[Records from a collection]

=== Section Start ===

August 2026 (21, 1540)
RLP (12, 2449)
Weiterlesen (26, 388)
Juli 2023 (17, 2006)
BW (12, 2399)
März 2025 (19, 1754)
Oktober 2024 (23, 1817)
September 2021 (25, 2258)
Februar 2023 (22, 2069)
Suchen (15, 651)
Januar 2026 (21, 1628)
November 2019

=== Section End ===

● **TASK GOAL**
Nothing in the entries should be left out; please reproduce them all exactly.

● **EXERCISE ANSWER**
August 2026 (21, 1540)
RLP (12, 2449)
Weiterlesen (26, 388)
Juli 2023 (17, 2006)
BW (12, 2399)
März 2025 (19, 1754)
Oktober 2024 (23, 1817)
September 2021 (25, 2258)
Februar 2023 (22, 2069)
Suchen (15, 651)
Januar 2026 (21, 1628)
November 2019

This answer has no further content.